昆虫は関節が弱い他、腹が柔らかい。少女は2匹の頭と胴の僅かな隙間に剣を入れて切断し、さらに2匹の腹を斬り裂いた。


バッタは頭を失ってもなお動こうとする個体もおり、驚いたクラウディは切断面から刃を入れて突き上げた。流石にそこまですると痙攣して動かなくなる。


辺りを見回すと他の2人も敵を倒したようだった。


「なんだ、このバッタは……頭落としても動くやついたぞ」


クラウディは剣に付着した緑色の血液を振り払い、布で綺麗に拭き取りながら言った。


「ばった?……こいつらはバウトホッパー。1個体だとCランク。群れならBランク相当なモンスターだ」


バウトホッパー────

最大1.5mにまで成長する大型のバッタ。後ろ脚が異常に発達しており、突進してその牙で獲物を仕留める肉食昆虫。外骨格はハンマーや斧が有効。関節は弱く、頭は横からの衝撃に弱い。時折突進に失敗し直線からズレると衝撃で首が取れて自ら死んでしまうこともある。

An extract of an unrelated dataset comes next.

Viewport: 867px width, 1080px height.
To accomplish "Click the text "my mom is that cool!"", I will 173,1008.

「本来なら大楯で受ければ勝手に死んでくれたりするんだが……相性が悪かったな」


説明をしたあとカイザックは死骸を突いた。


「だったら私が『金剛』で受ければよかったんじゃね?」


アイラはいつもなら多少汚れようが気にしないが、緑色の体液は嫌なのか地面に座って拭いていた。

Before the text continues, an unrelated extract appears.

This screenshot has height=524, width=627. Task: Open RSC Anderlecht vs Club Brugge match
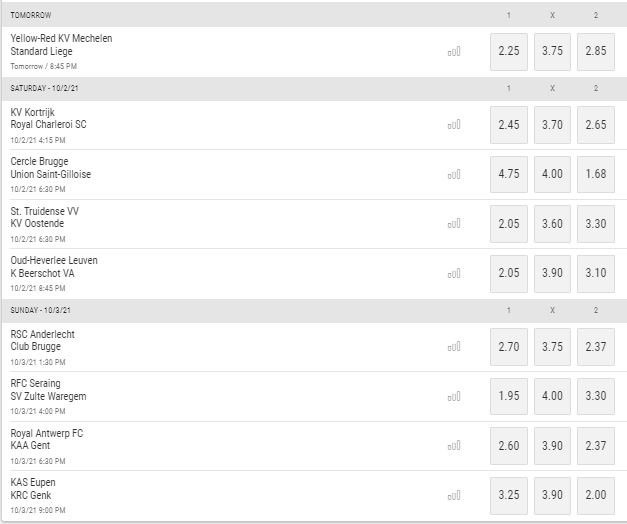pyautogui.click(x=42, y=340)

「それも考えたが、そんな事言ったらすぐブチ切れるからな。脳筋女は」


「カイザックが言うとムカつくんだよ」


────あ、また始まりそう……


クラウディは喧嘩が始まりそうな雰囲気になって来たのを感じたので、話題を逸らそうと使える素材について聞く。


「バウトホッパーは牙と後ろ足だ。足はすぐ取れるが、牙はちょっと難しいか……道具がない」


カイザックは死骸の牙を触り首を振った。少女は言われた通りバッタの足を捻りながら引っ張ると簡単に取れたので驚いた。


元男の世界でも昆虫の脚はすぐにバラバラになったものだが、この大きさでも変わらず弱いのは何故なのかと脚を眺めながら首を傾げた。


敵の脚を全て採取すると一行は再び歩き出し、ついに下に降りれそうな道を見つけた。